Bolaño unbound

Is Roberto Bolaño, Chile’s acclaimed novelist, really dead?  The online literary magazine The Millions has an essay http://www.themillions.com/2012/05/bolanos-last-great-secret.html on the writer which makes you wonder. Bolaño is said to have passed away in 2003, and since then the New Yorker has published nine of his short stories and his English language publisher, New Directions http://ndbooks.com/author/roberto-bolano, has published fifteen volumes of his fiction, essays and poetry.  His literary executors keep unearthing more of his work, with The Secret of Evil, a collection of stories-which-read-like-essays and essays-which-read-like-fiction, appearing earlier this year.

In the prologue Bolaño’s executor writes that there are “multiple indications that Bolaño was working on this file in the months immediately preceding his death.” There have also been multiple accounts of the cause of the writer’s death: liver failure, heroin use and the stress of finishing his 900-page novel, 2666.  But his widow (or estranged wife) told the New York Times http://www.nytimes.com/2009/01/28/books/28bola.html?_r=1 that he had never used heroin while several other friends and acquaintances interviewed in the same article said Bolaño had not been in Chile during the 1973 military coup, which would make his account of being arrested, narrowly avoiding torture and escaping thanks to two guards who just happened to be friends from high school an elaborate fiction.
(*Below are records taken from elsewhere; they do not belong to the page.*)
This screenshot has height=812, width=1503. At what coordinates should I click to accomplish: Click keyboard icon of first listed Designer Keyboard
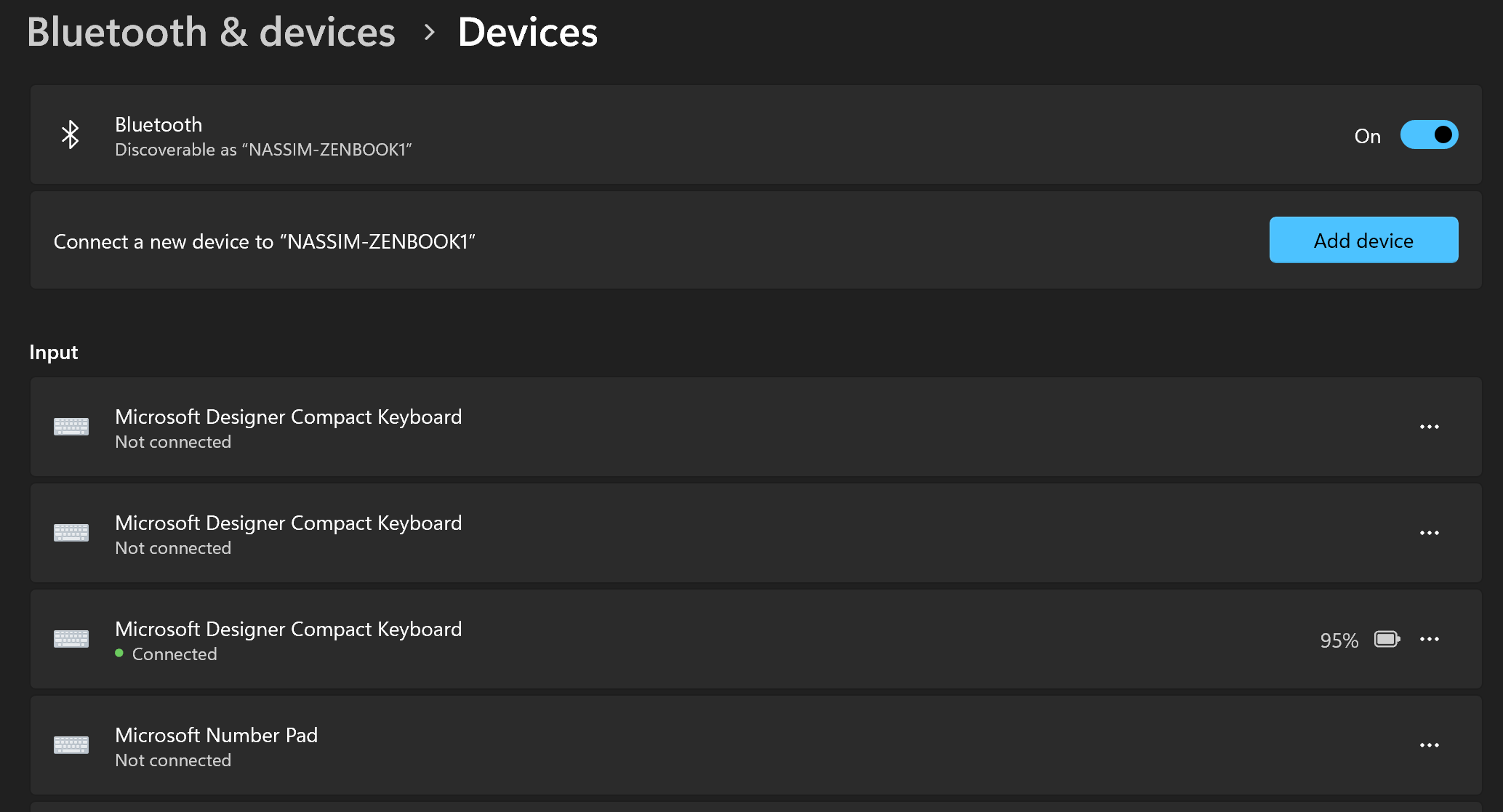coord(71,427)
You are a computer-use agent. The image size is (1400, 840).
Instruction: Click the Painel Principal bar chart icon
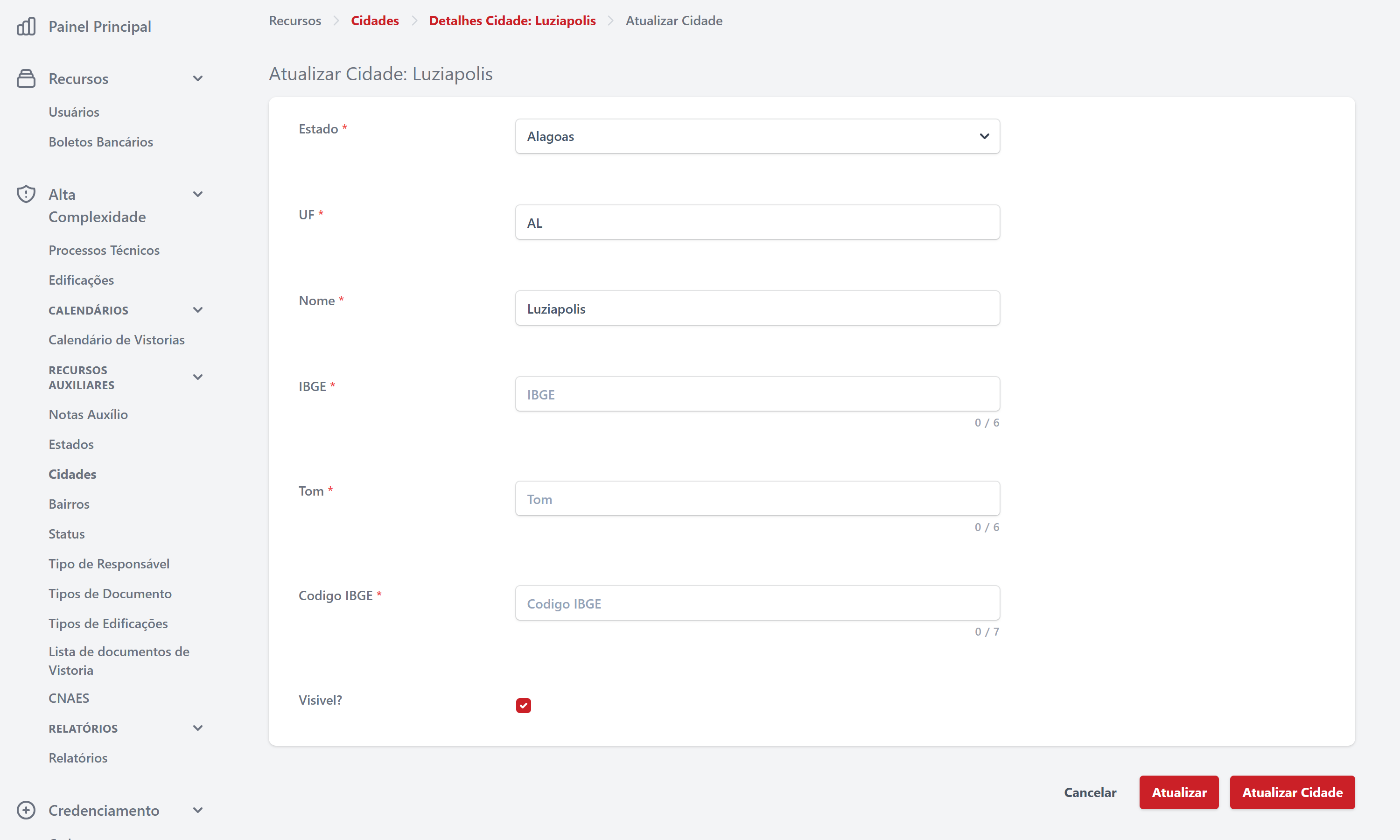pyautogui.click(x=26, y=26)
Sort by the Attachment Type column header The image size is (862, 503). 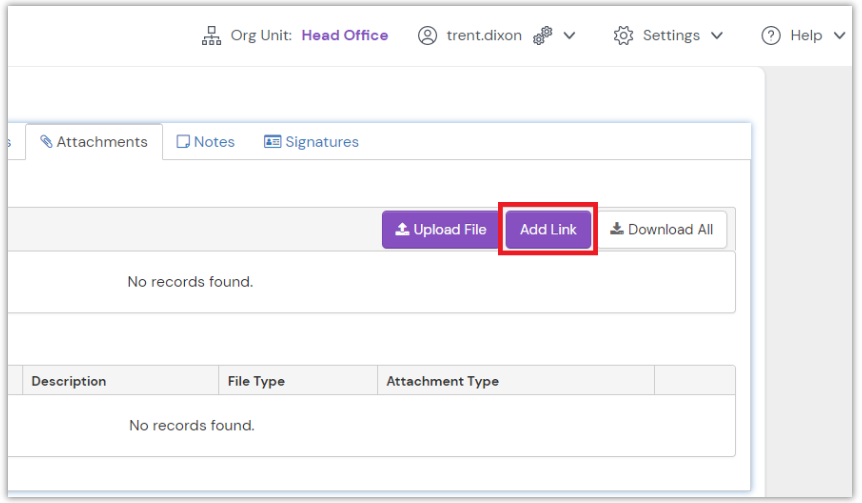[442, 381]
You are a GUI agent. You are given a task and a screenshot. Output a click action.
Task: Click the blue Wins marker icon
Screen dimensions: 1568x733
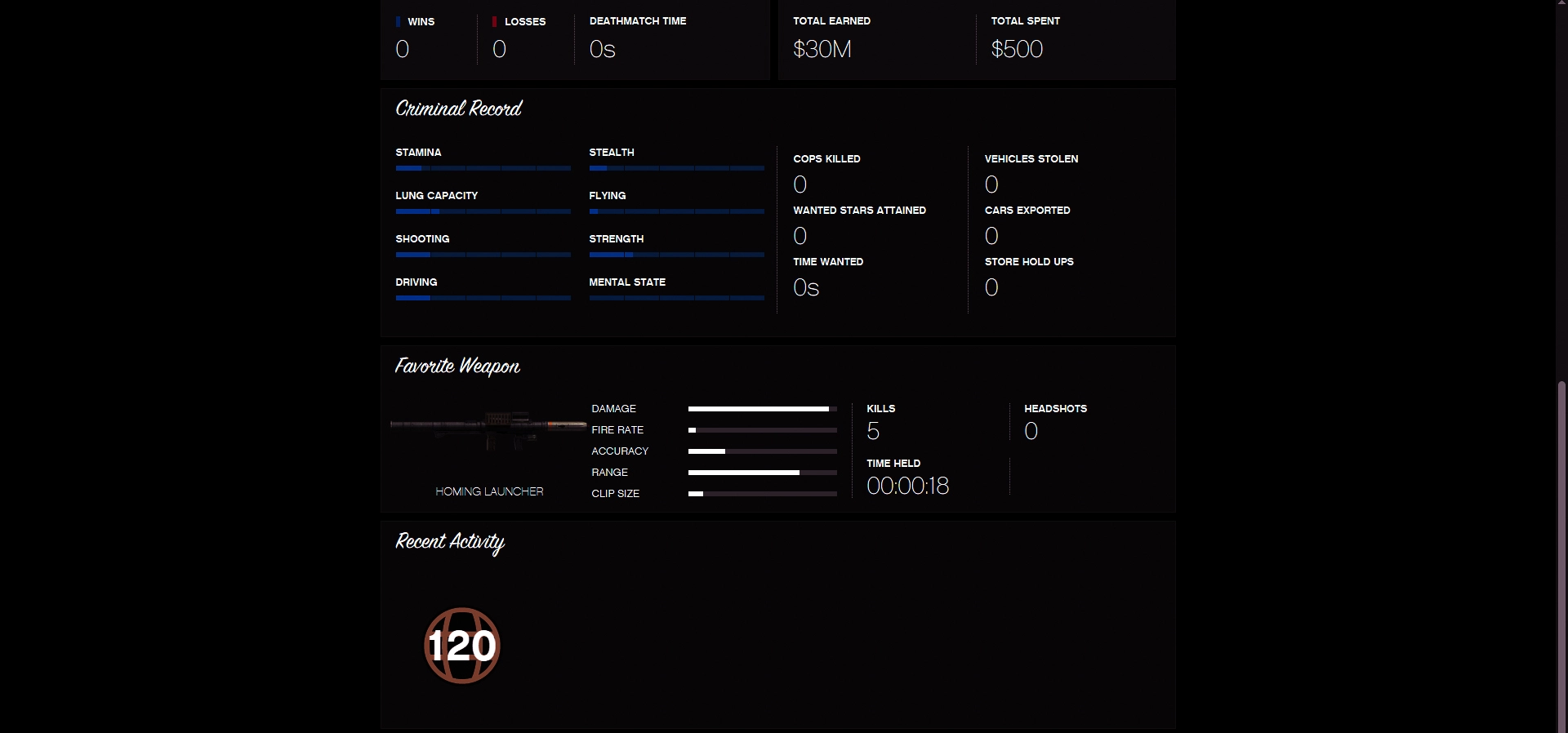[399, 22]
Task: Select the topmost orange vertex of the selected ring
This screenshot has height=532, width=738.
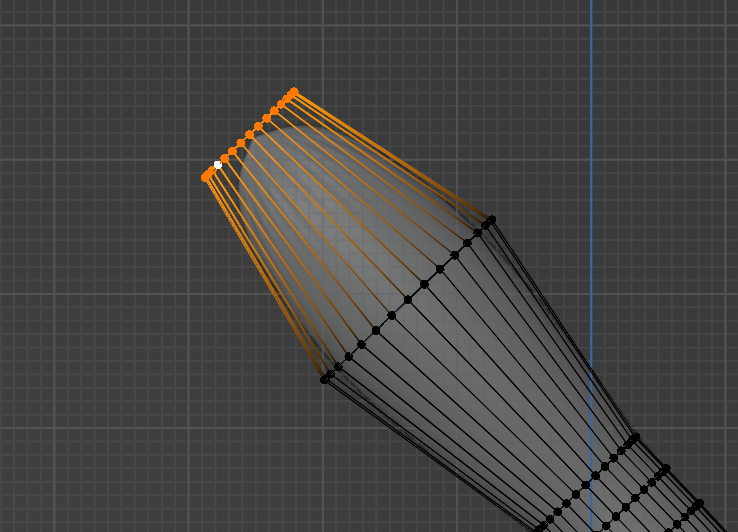Action: pyautogui.click(x=294, y=91)
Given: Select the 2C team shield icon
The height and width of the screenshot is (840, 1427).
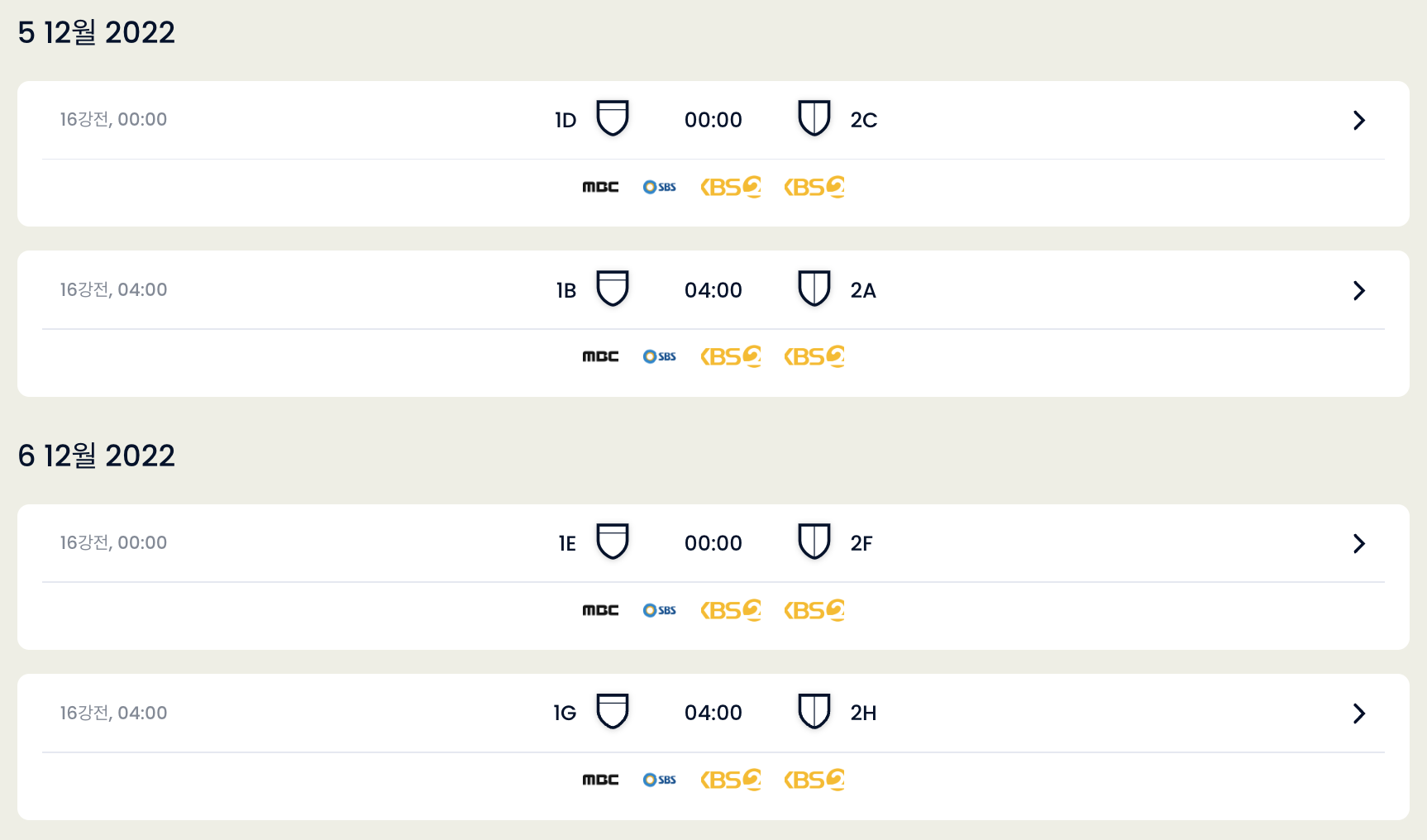Looking at the screenshot, I should (814, 118).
Which should take nothing from the enjoyment of his work and the hallucinatory world beckoning the reader.  Here’s a passage from The Secret of Evil:

They’re sitting around a table. It’s an ordinary table, made of wood, perhaps, or plastic, it could even be a marble table on metal legs, but nothing could be less germane to my purpose than to give an exhaustive description of it. The table is a table that is large enough to seat the above-mentioned individuals and it’s in a café. Or appears to be. Let’s suppose, for the moment, that it’s in a café.